Part 2: A Victory for Climate Security 2036
Backcasting as a methodology for seeing into the future
It’s hardly scientific, but backcasting as a strategic planning tool can be instructive in seeing new paths forward and where the current path is stuck. Part 2 of our paper (linked in it entirety here as a PDF) examines the four ways we looked at the challenge of transitioning BP toward its stated goal of being an integrated energy company — using fiduciary money as the financing partner/steward that releases BP from its short-term obligations to speculators. As a reminder, the exercise is pinned to a future where this kind of news story (more readable here) can be published.
Part 1
Part 3
News from future
Part 2: Backcasting as a methodology for seeing into the future
A Victory for Climate Security Datelined 2036
“People who cling to paradigms… take one look at the spacious possibility that everything they think is guaranteed to be nonsense and pedal rapidly in the opposite direction. But… everyone who has managed to entertain [the notion or experience that there is no certainty in any worldview], for a moment or for a lifetime, has found it to be the basis for radical empowerment.”

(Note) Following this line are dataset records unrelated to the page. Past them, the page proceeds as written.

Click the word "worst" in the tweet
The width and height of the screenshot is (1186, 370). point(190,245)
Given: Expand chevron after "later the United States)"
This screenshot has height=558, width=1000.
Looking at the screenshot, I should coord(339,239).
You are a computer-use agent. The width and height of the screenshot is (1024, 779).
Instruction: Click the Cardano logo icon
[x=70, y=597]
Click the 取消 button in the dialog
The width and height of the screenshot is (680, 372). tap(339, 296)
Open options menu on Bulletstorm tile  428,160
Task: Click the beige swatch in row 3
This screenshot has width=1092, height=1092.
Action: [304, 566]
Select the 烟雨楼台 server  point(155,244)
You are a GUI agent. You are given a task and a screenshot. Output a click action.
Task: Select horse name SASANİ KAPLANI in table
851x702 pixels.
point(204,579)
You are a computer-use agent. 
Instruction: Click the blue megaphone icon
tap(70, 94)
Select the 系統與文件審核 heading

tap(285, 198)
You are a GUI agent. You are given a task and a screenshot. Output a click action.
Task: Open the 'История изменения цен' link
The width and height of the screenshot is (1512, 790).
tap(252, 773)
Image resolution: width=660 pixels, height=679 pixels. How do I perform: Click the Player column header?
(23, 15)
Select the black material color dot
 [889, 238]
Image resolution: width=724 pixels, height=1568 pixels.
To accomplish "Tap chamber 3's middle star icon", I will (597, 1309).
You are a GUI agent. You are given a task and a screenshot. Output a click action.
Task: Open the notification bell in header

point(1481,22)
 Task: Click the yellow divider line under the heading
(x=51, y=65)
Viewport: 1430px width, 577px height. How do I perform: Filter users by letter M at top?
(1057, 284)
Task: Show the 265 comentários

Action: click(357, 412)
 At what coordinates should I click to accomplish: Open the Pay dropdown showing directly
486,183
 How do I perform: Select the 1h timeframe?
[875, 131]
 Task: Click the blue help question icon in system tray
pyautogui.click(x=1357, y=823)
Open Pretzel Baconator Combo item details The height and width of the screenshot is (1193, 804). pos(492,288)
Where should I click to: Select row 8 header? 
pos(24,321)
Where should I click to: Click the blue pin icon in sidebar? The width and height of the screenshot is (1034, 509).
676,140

Rather than fearing how the climate crisis is resolved because it’s uncertain, we have an invitation to explore other ways to get there – rather than what is on offer. One of the greatest failings of environmental sustainability, as practiced, is its lack of a catalyzing and galvanizing endpoint when the options seem rich. Anything is possible when nothing is certain. Accepting that mobilizes the power to change paths toward a livable future when we are, instead, mired in the sacrifices we are asked to make to tread water where we are. We can envision something better. That much is certain.
Because it’s unscientific, and we don’t pretend that it is, backcasting is a tough sell to skeptics who want certainty that Step A will outperform Step B by X% when no such certainty can be guaranteed. Instead, backcasting contrasts the status quo with a desired and unambiguous alternative and highlights a strategic path to get there.
Assumptions
Our exploration requires some assumptions that are written in past tense. We:
Rather than asking “How do we do it?”, we time travel in Exhibit 1 to explain “How we did it.” You might have different assumptions. This is, after all, an imagination initiative.
Of course, BP’s situation is part of a much larger social-structural issue, identified by us, that is included in our background considerations and informs our “educated guesswork” but is not outlined specifically in this paper.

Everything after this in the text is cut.